Focusing on grievances about immigration, Kickl's FPO has maintained a clear lead in polls for over a year, bolstered by voters' frustration with inflation above the European Union average and Austria's struggling economy.
Chancellor Karl Nehammer's conservative Austrian People's Party (OVP), however, has narrowed the gap to within the margin of error, as the OVP aims to present him as a statesman in contrast to the often abrasive and polarizing Kickl.
"The people are the wind at our backs and the system is our headwind, and the people are always stronger than the system, and we will prove it on Sunday," the 55-year-old Kickl said in a typically populist address at a closing campaign event in front of St. Stephen's Cathedral in the heart of Vienna.
"This time we will be No. 1," he emphasized, highlighting that it would be the first time the party, founded in the 1950s, won a parliamentary election. It secured its first national victory this year when it beat the OVP by less than a percentage point in June's European election.
Although new arrivals have plummeted in the past year, Kickl has pledged tough measures to prevent migrants from entering landlocked Austria, including creating a "Fortress Austria" that would force people back at the border and halting asylum grants.
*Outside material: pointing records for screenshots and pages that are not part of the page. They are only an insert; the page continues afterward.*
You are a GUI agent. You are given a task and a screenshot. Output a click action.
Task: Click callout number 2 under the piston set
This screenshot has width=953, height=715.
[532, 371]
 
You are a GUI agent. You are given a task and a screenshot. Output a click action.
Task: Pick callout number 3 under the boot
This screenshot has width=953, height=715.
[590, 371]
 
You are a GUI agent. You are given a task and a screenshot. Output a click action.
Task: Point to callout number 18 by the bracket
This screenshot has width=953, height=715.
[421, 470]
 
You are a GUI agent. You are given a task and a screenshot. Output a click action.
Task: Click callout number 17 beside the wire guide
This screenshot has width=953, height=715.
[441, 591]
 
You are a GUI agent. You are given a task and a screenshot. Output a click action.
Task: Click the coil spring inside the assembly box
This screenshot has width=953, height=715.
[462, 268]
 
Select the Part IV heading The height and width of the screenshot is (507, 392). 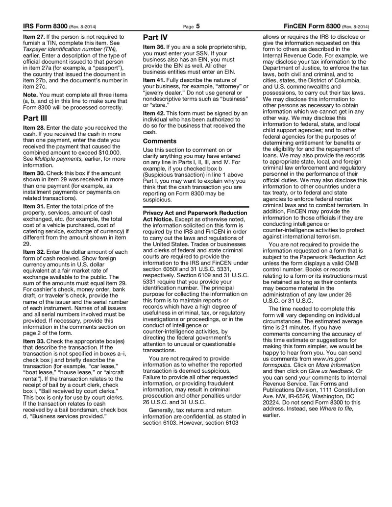tap(155, 37)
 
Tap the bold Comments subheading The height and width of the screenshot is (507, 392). tap(160, 141)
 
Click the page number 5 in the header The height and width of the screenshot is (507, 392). tap(198, 26)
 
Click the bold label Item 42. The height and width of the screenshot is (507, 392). tap(154, 113)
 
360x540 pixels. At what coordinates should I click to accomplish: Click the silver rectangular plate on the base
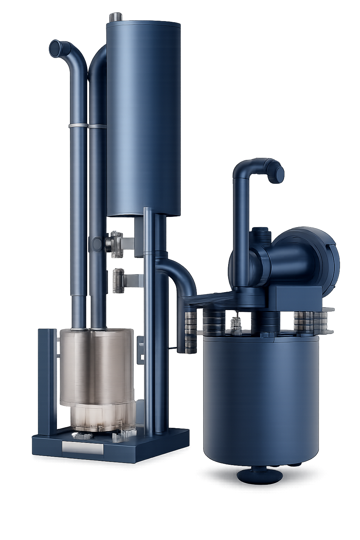click(83, 449)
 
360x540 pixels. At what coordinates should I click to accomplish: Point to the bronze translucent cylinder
click(96, 366)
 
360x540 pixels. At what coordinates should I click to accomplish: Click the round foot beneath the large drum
click(260, 475)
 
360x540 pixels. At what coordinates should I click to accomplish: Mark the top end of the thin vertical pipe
click(148, 210)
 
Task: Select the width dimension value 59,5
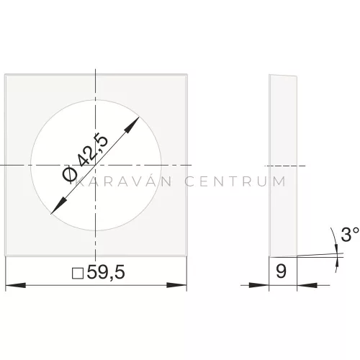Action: [x=106, y=272]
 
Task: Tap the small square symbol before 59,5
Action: [x=78, y=274]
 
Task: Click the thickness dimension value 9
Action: [x=281, y=271]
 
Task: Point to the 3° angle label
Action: [x=350, y=234]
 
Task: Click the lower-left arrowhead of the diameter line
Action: [x=58, y=206]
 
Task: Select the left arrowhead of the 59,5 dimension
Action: [x=16, y=285]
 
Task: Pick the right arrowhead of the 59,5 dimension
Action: [x=176, y=285]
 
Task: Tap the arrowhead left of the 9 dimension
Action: [x=259, y=285]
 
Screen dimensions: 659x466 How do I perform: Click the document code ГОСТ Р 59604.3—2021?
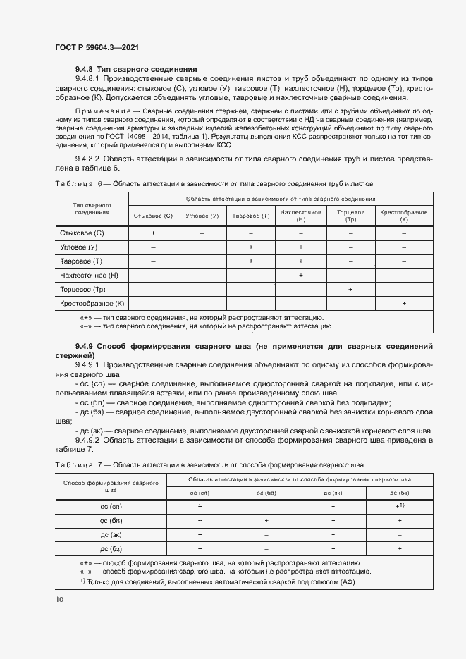(x=96, y=47)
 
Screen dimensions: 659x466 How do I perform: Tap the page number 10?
(x=59, y=599)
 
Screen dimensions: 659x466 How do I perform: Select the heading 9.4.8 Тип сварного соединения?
(x=135, y=69)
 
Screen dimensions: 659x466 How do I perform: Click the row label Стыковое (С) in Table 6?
(x=82, y=232)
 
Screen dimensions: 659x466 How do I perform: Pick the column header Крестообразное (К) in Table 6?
(x=404, y=216)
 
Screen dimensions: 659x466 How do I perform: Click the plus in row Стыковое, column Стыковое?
(x=153, y=232)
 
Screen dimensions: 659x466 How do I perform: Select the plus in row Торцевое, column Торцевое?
(x=350, y=289)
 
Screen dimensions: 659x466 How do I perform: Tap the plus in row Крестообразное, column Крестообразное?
(x=404, y=303)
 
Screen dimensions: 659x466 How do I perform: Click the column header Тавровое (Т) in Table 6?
(x=251, y=216)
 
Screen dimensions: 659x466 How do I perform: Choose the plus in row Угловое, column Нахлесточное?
(x=300, y=247)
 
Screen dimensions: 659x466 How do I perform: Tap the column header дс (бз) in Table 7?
(x=400, y=493)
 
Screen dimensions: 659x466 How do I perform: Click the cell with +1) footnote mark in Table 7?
(x=400, y=506)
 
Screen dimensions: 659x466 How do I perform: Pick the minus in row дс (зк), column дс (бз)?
(x=400, y=534)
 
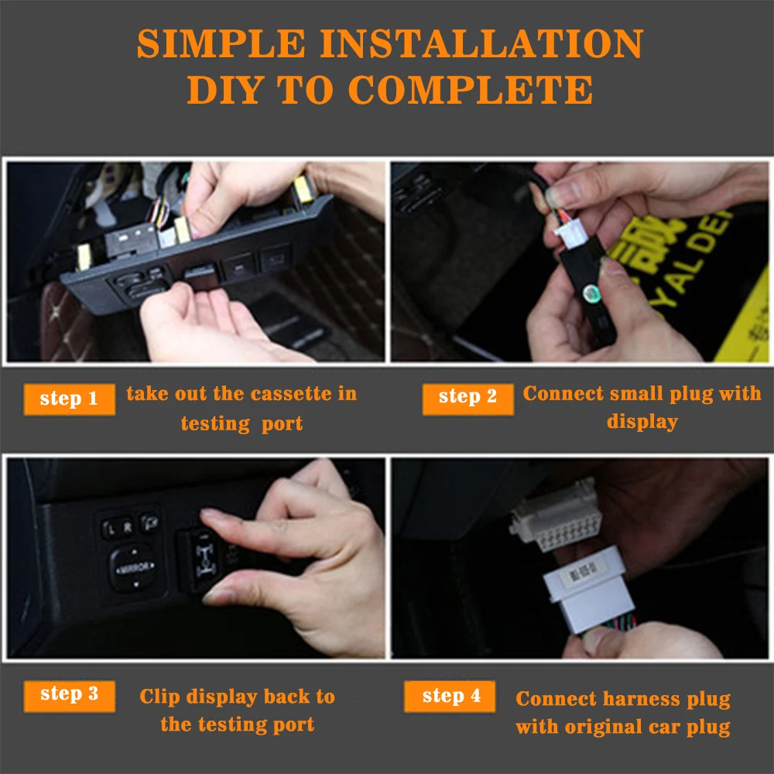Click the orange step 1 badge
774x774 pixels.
coord(69,399)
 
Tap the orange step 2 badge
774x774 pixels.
coord(467,397)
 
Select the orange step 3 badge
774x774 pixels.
coord(69,694)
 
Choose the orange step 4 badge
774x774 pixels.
coord(451,697)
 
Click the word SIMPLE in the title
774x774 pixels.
coord(223,44)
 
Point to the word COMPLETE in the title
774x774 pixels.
coord(471,91)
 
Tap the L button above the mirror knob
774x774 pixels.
coord(113,529)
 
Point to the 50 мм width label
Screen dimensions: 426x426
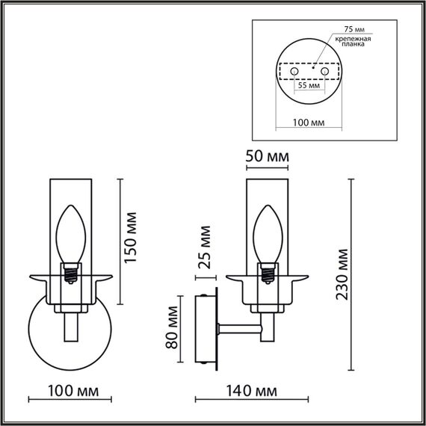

The FPO and OVP overlap on other aspects of immigration and economic issues, such as tax cuts, but Nehammer has characterized Kickl as an extremist, stating he is open to a coalition with the FPO but that his party will not enter a government with Kickl.
Nehammer himself may have benefited from his management of the response to severe flooding that hit Austria this month.
Whoever wins will fall far short of an absolute majority and will need a coalition partner to form a stable government. The FPO's only apparent option would be the OVP, while the OVP could consider the FPO or potentially form a three-way alliance with the Social Democrats and a smaller party.
In a clear swipe at Kickl, Nehammer told a closing rally that he and his party stand "for the politics of the centre, against the radical, for stability instead of chaos. We do not live off of problems; we solve them."